◆ TEXT BLOCK ◆
BEGIN

|
From: Jeremy F. <je...@go...> - 2002-12-11 06:00:53
|
I realized we can take advantage of P only being generated on the lower
8 bits. For jle, we can generate something like:
movl EFLAGS(%ebp), %eax
andl $0x08C0, %eax
rorl $7, %eax
js 1f
jp 2f
1: movl $target, %eax
/* jump to target */
2: /* carry on */
and for jnle:
movl EFLAGS(%ebp), %eax
andl $0x08C0, %eax
rorl $7, %eax
js 1f
jnp 1f
/* jump to target */
1: /* carry on */
The insight here is that P only tests the lower 8 bits, so we can
independently test Z and O=S. Initially, eflags looks like:
----O--+SZ------
after the rorl it looks like:
Z------+-------+-------+---O---S
We can then use P to test O=S/O!=S and S to test the state of Z.
I'm pretty sure that these two jumps are cheaper than more arithmetic
ops, because they can take advantage of prediction rather than using up
ALU resources. Unfortunately the ROR is even more expensive than the
shift on the P4; with any luck prediction of the dependent jumps will
absorb the latency. I don't know if this is really much of an
improvement; I mainly did it for hack value.
The code generation for these jumps is much easier with 72-jump, which
automates the offset computation.
Moz 1.2.1 works fine with the improved (fixed) 69-simple-jlo and
75-simple-jle.
J
|

END

◆ DATA PROVIDED ◆
BEGIN

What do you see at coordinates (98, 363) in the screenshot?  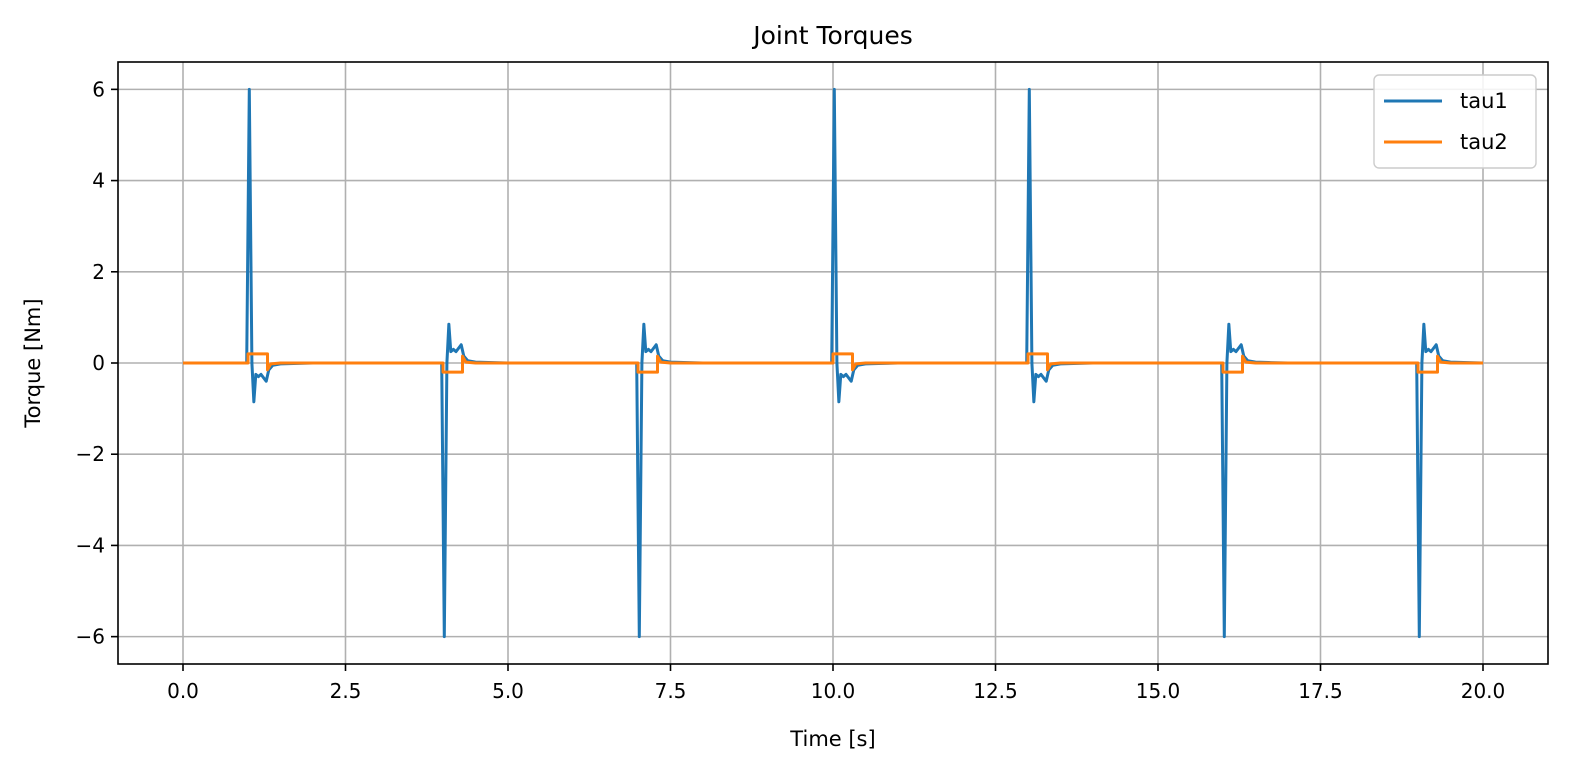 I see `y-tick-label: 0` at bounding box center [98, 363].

END
BEGIN

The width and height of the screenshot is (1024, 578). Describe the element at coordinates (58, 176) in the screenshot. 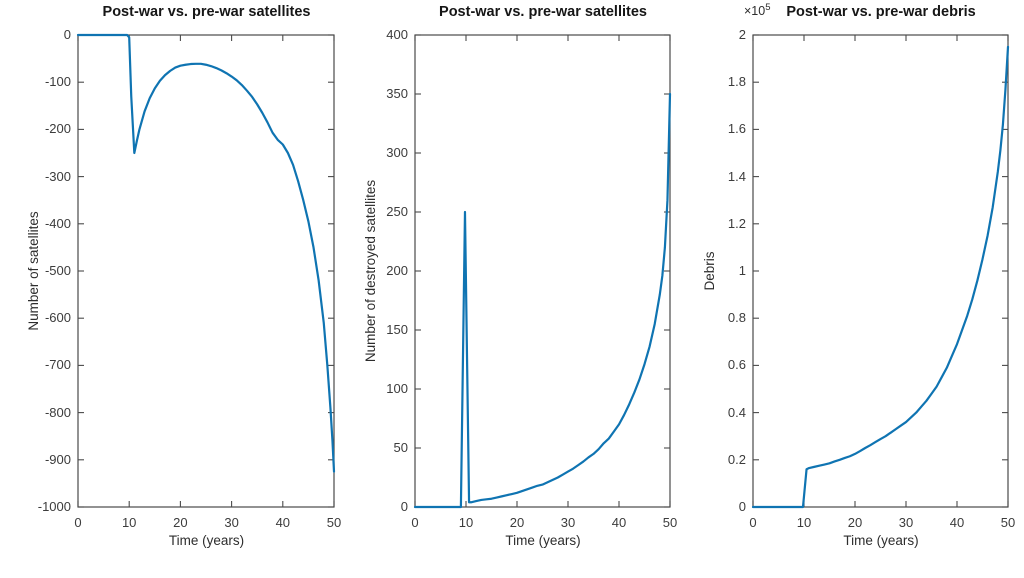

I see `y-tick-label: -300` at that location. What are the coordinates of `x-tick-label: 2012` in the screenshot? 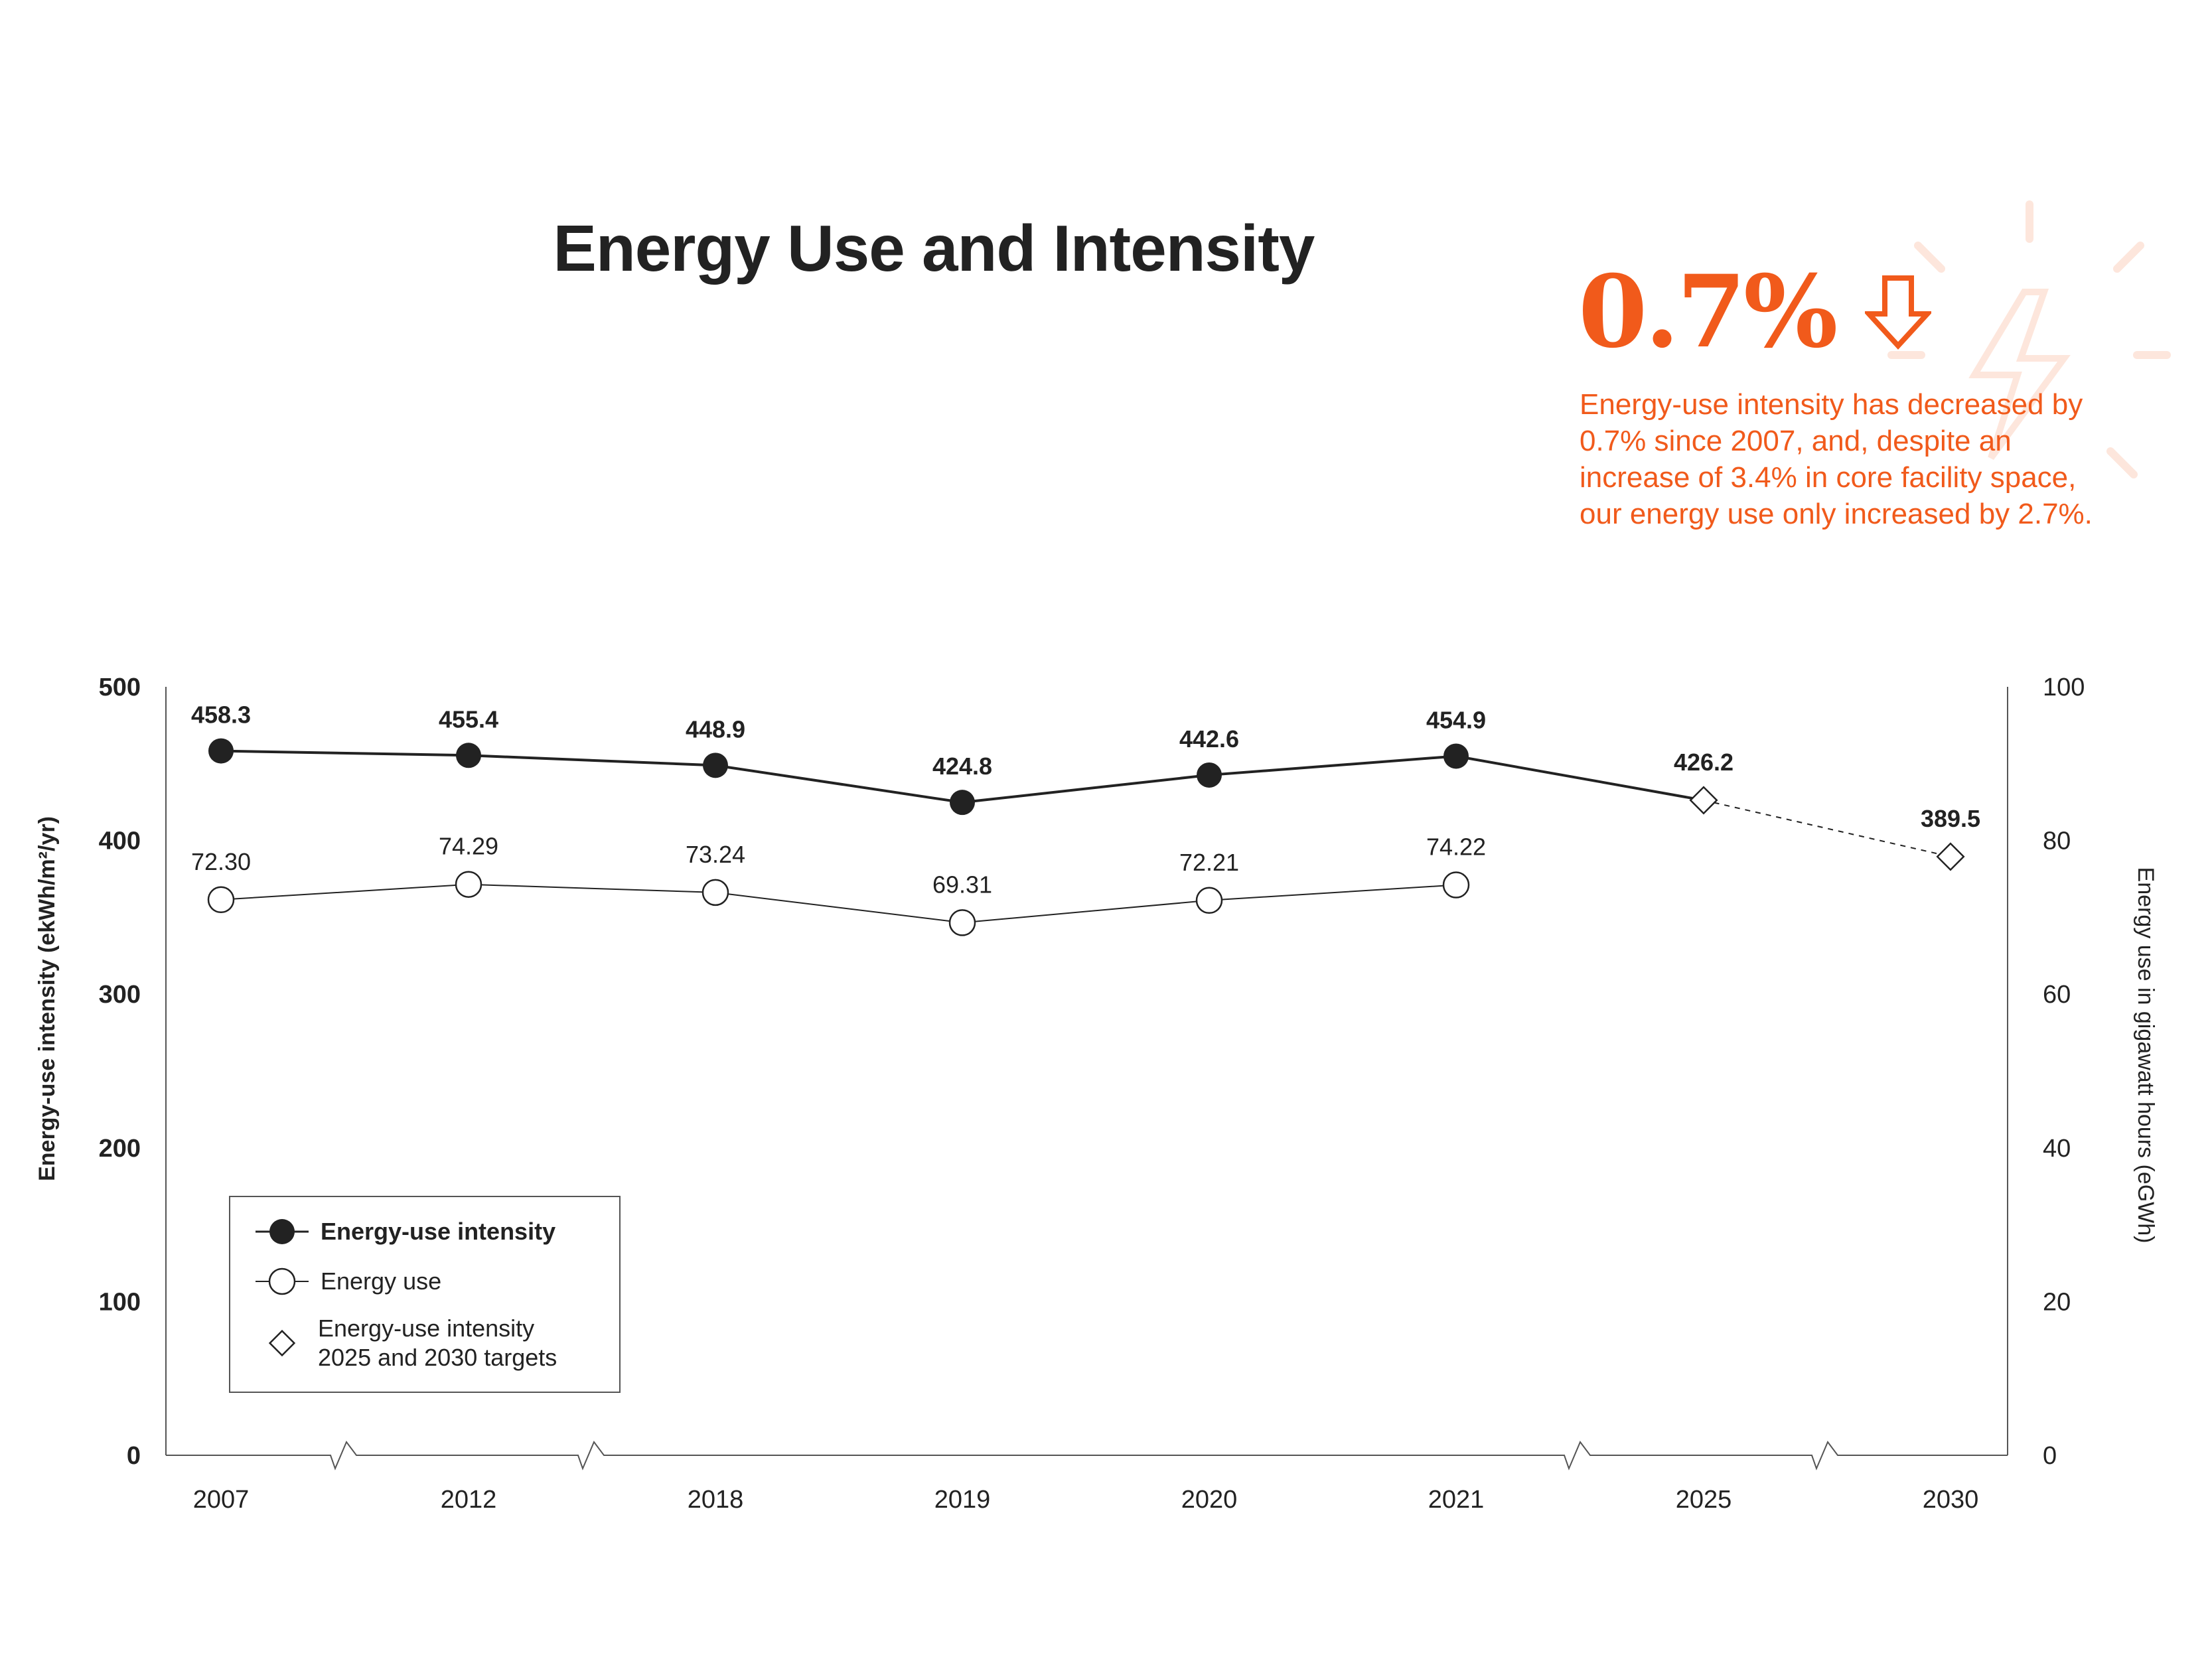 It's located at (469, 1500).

END

◆ TASK STATEMENT ◆
Do these statements agree with the post on jle and jnle code generation? Answer yes or no for each and quote the words of the post that decide it.
1. The parity flag only tests the lower 8 bits.
2. On the P4, ROR is cheaper than the shift.
3. Moz 1.2.1 fails with 75-simple-jle.

◆ SOLUTION BELOW ◆
1. Yes: "The insight here is that P only tests the lower 8 bits"
2. No: "Unfortunately the ROR is even more expensive than the shift on the P4"
3. No: "Moz 1.2.1 works fine with the improved (fixed) 69-simple-jlo and 75-simple-jle."